I took down my inside and outside house Christmas
decorations this
weekend as leaving them up too late after Christmas brands one as
gauche. I am many negative things, but gauche is not a, label I seek.
Decorating the home for holidays is a tradition of New Orleans and was
of my my mom, two forces that trained me to also decorate. In New
Orleans, the day after the formal end of Christmas (January 6th) the
locals start putting up their Mardi Gras decorations. January 8th is
King's Day and the start of Mardi Gras King Cake season.
Every New Orleanian declares Mardi Gras (carnival) present and
accounted for on January 6th. Yet here I am in Portland, Oregon, a
place that has no Mardi Gras tradition, no Mardi Gras. It doesn't stop
me from acknowledging Mardi Gars (I wear one of my Mardi Gras shirts
from time to time in public during Mardi Gras and get quite a few
comments from strangers about Mardi Gars, New Orleans and their visit
at Mardi Gras to New Orleans). Today the Mardi Gras wreath on my front
door and the Mardi Gras door mat at the door will let those Portland
heathens know they are missing a fun holiday.
Most of my Mardi Gras decorations are what I brought from New Orleans
when I moved to Portland, or things I brought back to Portland after
visiting New Orleans for Mardi Gras since I have moved. But my thrift
store habit (I love to search for things like holiday decorations at
thrift stores, There is great volume and low price for that kind of
thing) brings surprises.
A few years ago I found a Mardi Gars flag in
a Portland thrift store. The kings of various Mardi Gras parades
display a Mardi Gras colored (purple, green and gold) flag with the
crest of their carnival crew the week before and the day of that krewes
parade and ball. This flag was a generic, not an official one, but a
beautiful one to displace in my home at Mardi Gras. I suppose a tourist
from Portland bought it in New Orleans and brought it back to Portland.
Then it would up at the thrift store where an ex New Orleanians found
and bought it (for just a couple of dollars, as I remember).

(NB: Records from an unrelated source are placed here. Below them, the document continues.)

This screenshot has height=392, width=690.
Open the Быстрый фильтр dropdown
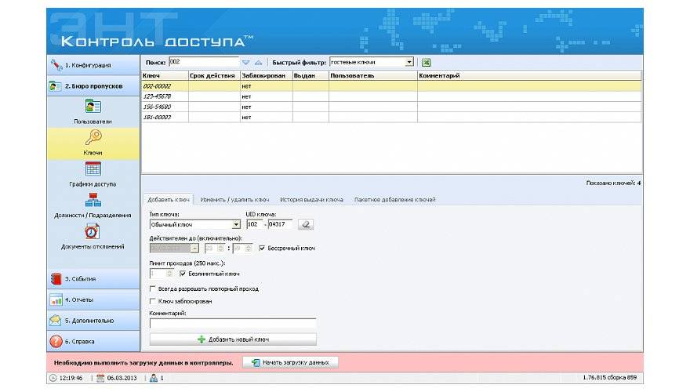coord(409,63)
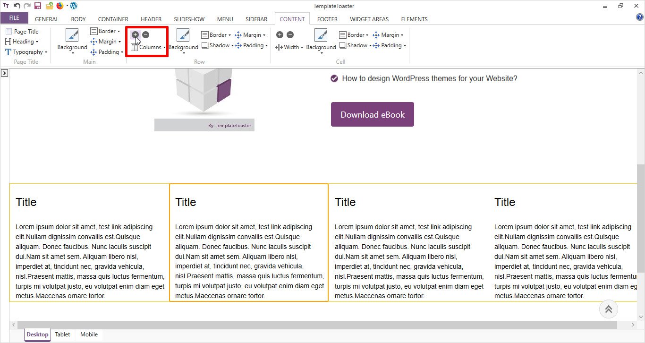Switch to Mobile view
Image resolution: width=645 pixels, height=343 pixels.
tap(89, 334)
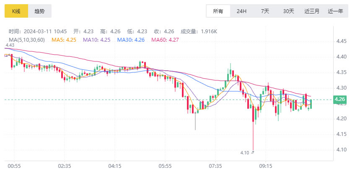Click the latest green candlestick at chart end
Viewport: 355px width, 175px height.
(x=311, y=104)
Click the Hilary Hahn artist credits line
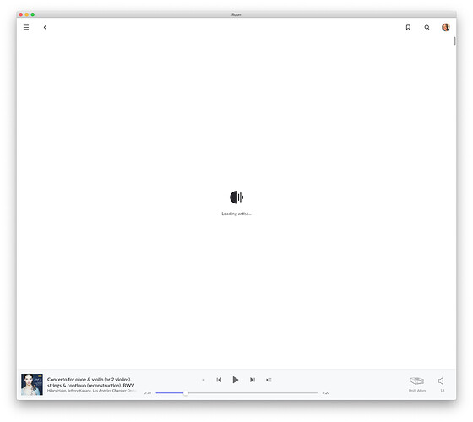The image size is (473, 422). coord(92,391)
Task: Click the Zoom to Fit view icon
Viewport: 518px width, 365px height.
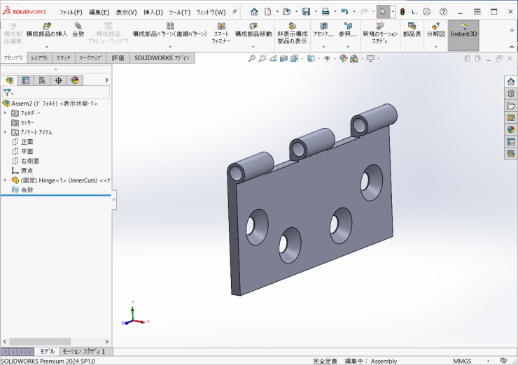Action: tap(251, 59)
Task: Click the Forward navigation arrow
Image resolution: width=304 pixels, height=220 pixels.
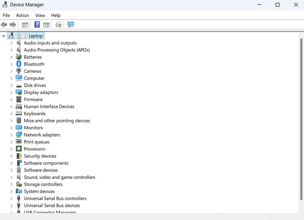Action: [x=13, y=24]
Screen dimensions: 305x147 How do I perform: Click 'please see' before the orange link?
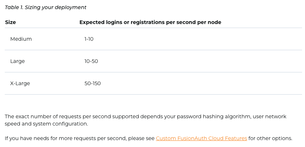tap(142, 139)
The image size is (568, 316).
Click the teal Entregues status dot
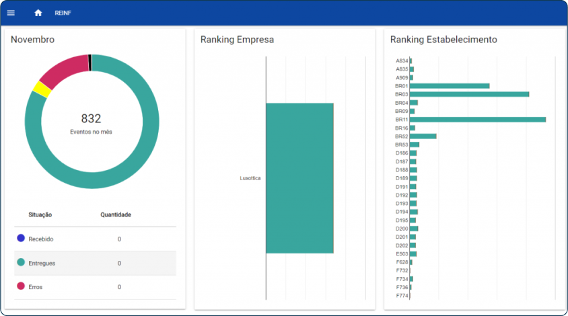pos(21,262)
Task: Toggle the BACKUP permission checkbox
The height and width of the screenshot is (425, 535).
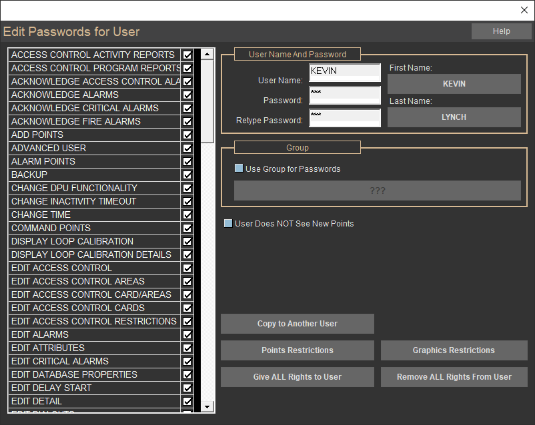Action: (187, 175)
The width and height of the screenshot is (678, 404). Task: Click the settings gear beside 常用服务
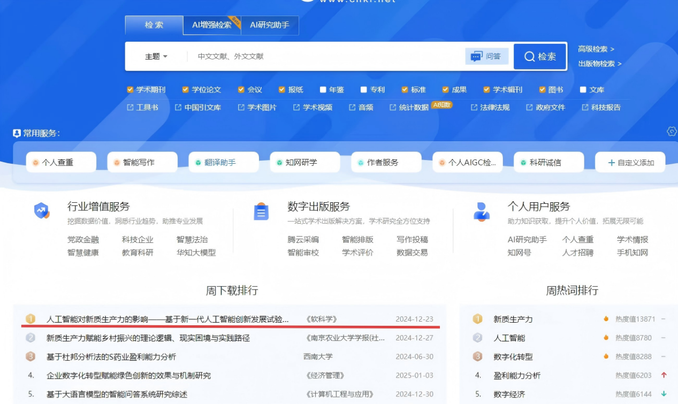point(672,132)
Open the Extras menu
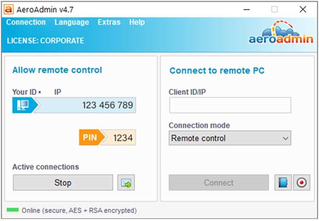Screen dimensions: 319x221 pos(109,22)
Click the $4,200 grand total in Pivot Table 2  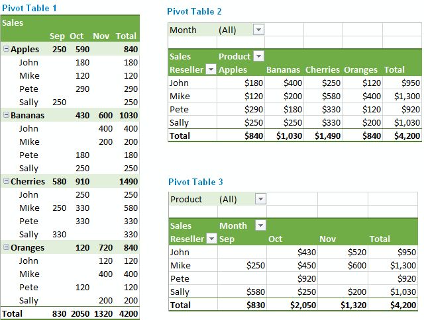pos(407,136)
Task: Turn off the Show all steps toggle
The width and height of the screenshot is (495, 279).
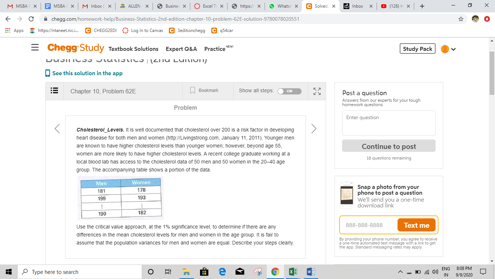Action: [x=289, y=91]
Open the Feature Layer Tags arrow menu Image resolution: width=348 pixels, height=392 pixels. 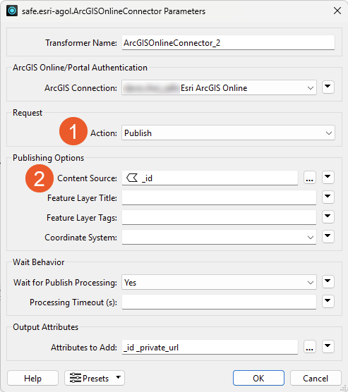328,216
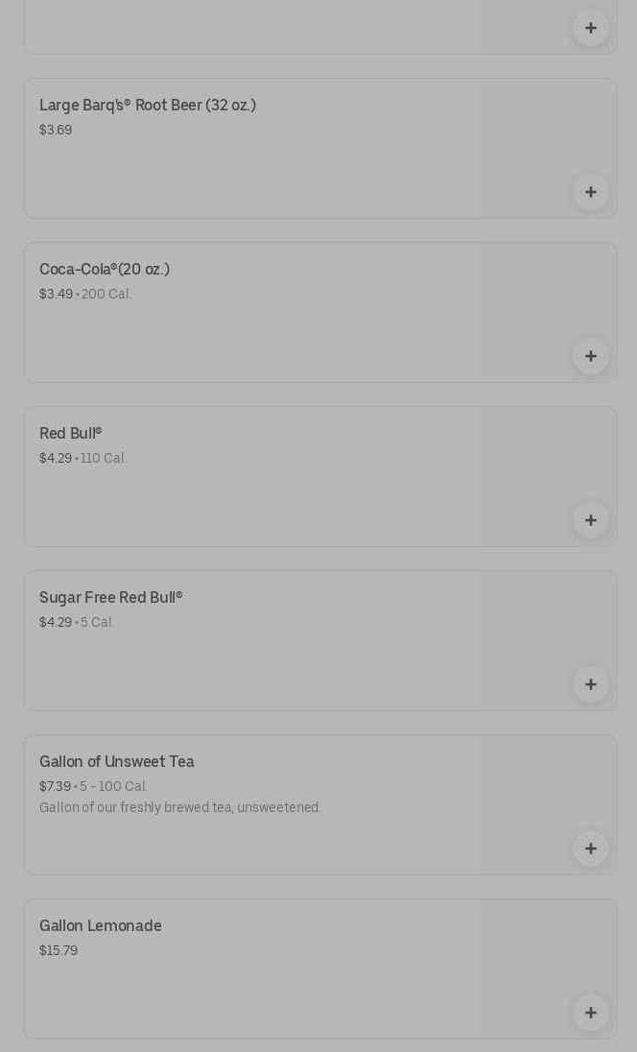Click the $15.79 lemonade price
The height and width of the screenshot is (1052, 637).
point(59,951)
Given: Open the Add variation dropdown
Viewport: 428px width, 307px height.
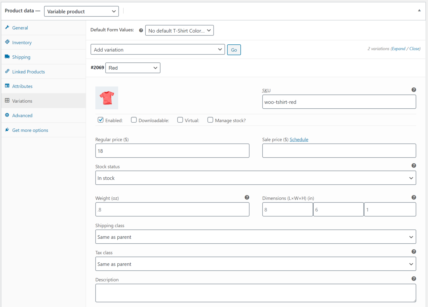Looking at the screenshot, I should click(157, 50).

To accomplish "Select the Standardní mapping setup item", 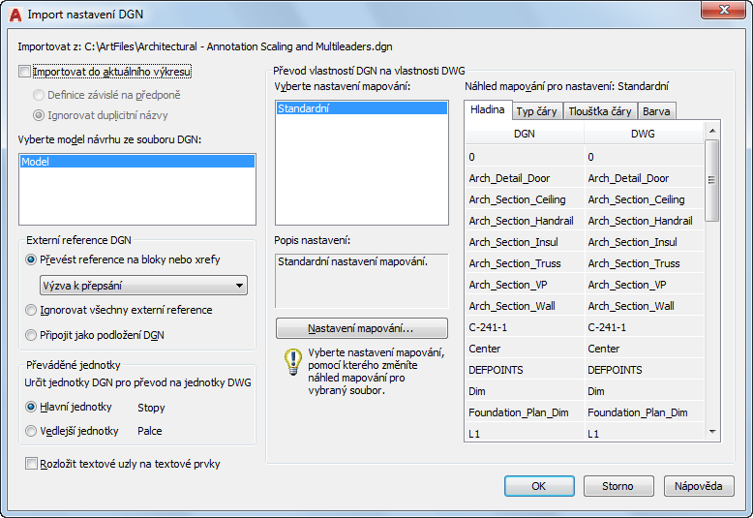I will [x=362, y=108].
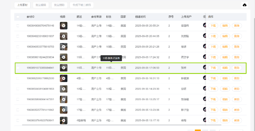Toggle the select-all checkbox in the table header

pos(18,17)
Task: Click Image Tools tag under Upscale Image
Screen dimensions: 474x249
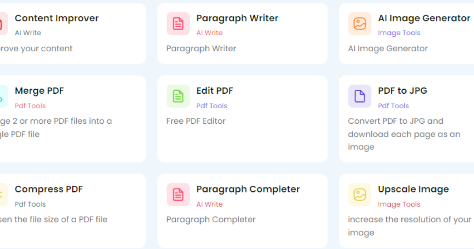Action: pyautogui.click(x=399, y=204)
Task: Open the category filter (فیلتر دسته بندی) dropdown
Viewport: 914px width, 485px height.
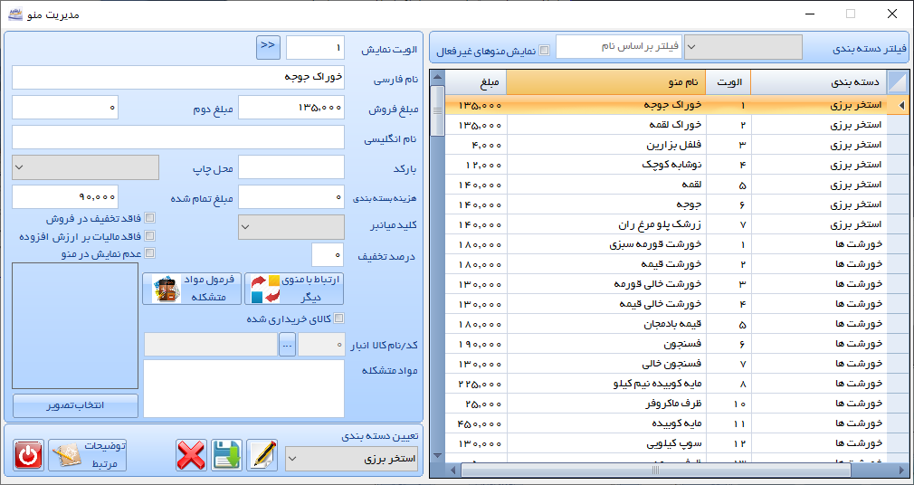Action: pos(742,47)
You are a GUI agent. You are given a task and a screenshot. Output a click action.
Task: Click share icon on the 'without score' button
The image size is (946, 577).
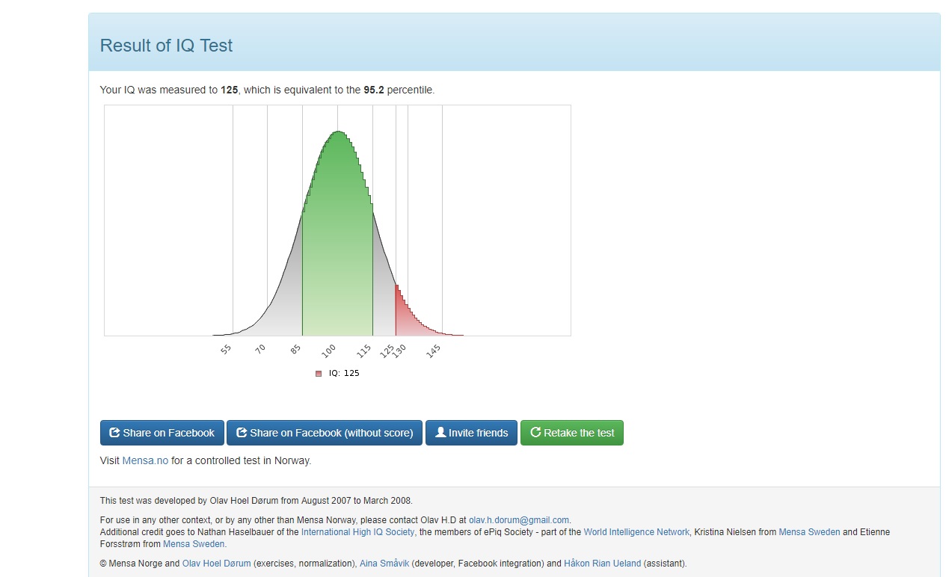pos(242,433)

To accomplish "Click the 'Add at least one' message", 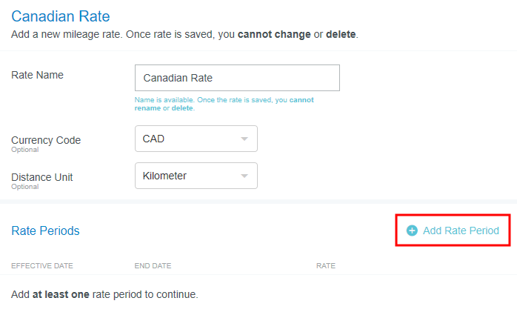I will [104, 294].
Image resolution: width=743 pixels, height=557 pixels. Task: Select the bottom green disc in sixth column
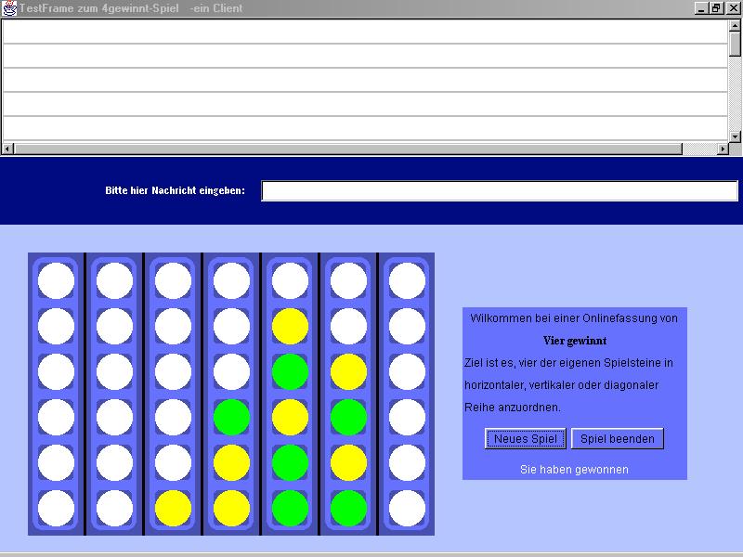pyautogui.click(x=348, y=508)
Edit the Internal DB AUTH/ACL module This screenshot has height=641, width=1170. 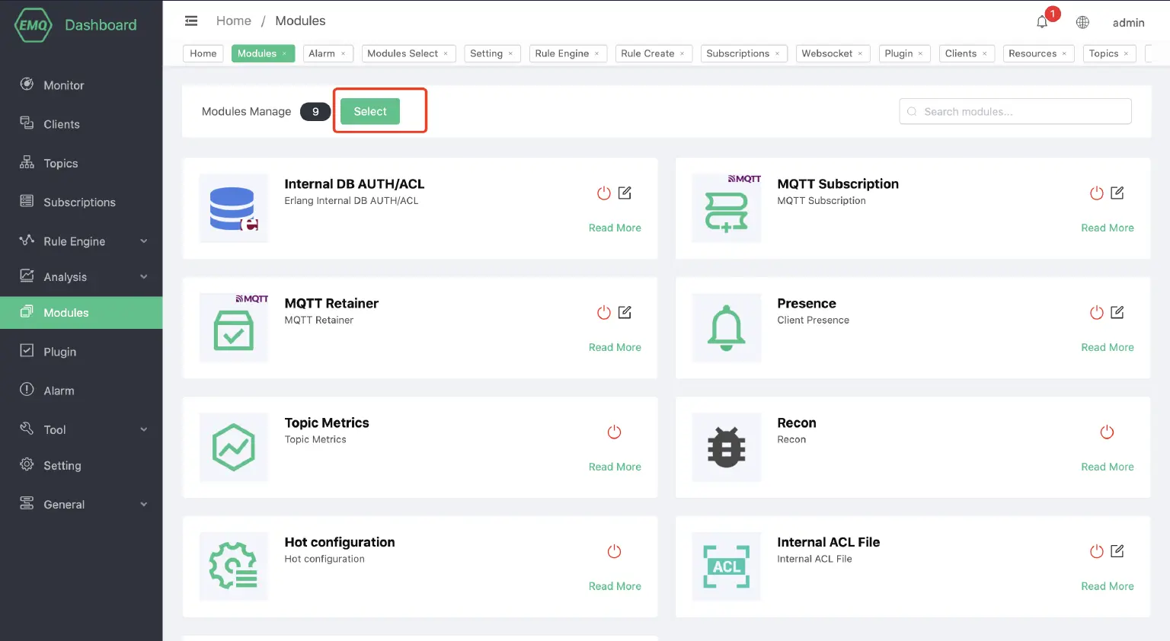click(625, 193)
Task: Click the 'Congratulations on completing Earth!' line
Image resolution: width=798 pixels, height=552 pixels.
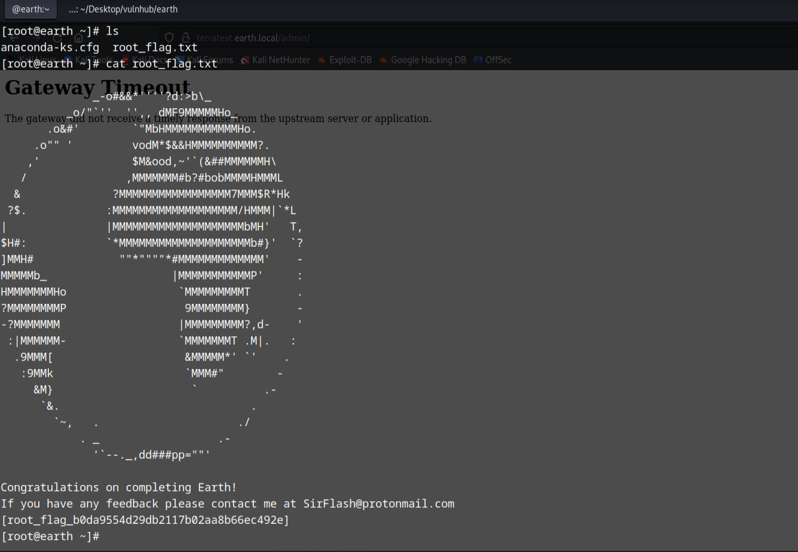Action: point(118,487)
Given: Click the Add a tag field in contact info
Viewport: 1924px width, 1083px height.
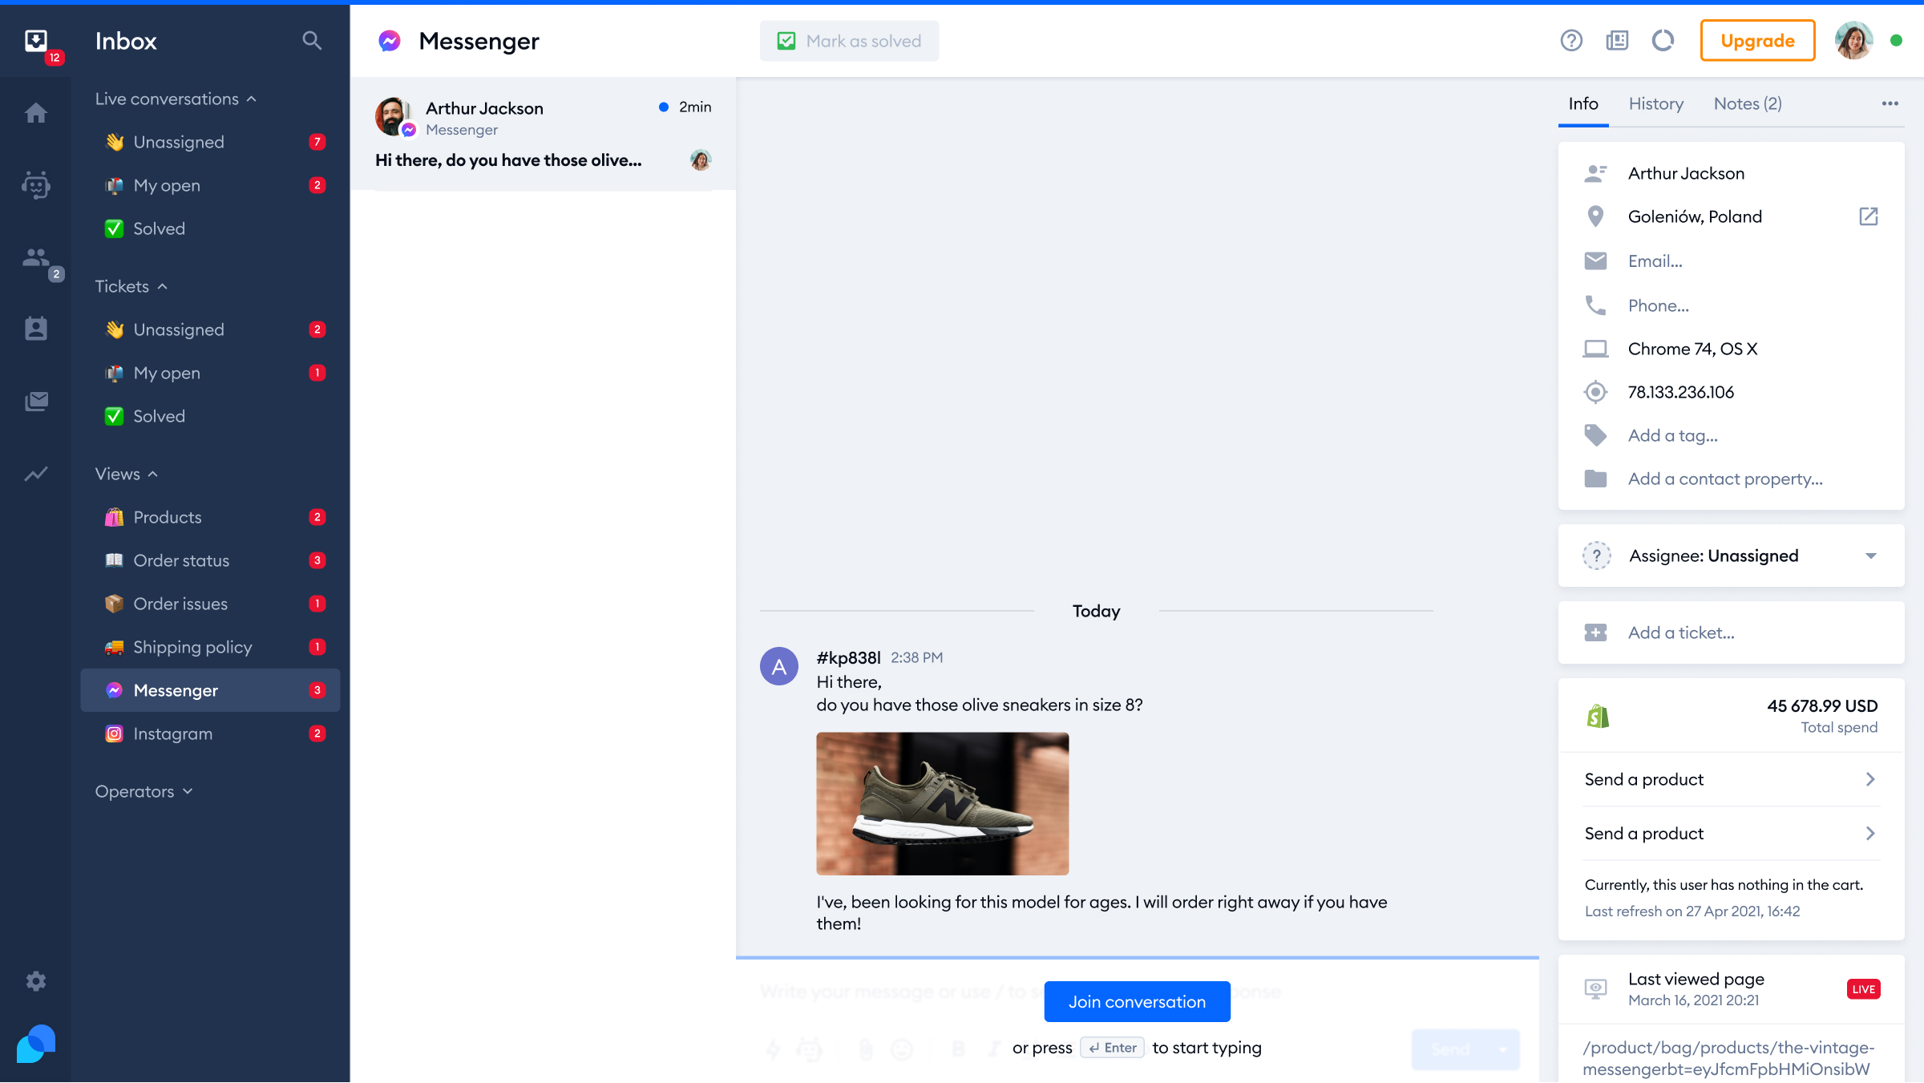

Anyway, I have am decorated with every imaginable Mardi Gras artifact I
would want and feel in the Mardi Gras mood. Mardi Gras
Day is February 13th this year. Going from one holiday to the next so
rapidly makes it an easy separation. I have a few pieces of King Cake
in
my freezer that I brought back to Portland after last Mardi Gras to
attack if I need reinforcement in generating more of the Mardi Gras
milieu.
To all who know or do not know Mardi Gras I send you a 2018 'Happy
Mardi
Gras' greeting.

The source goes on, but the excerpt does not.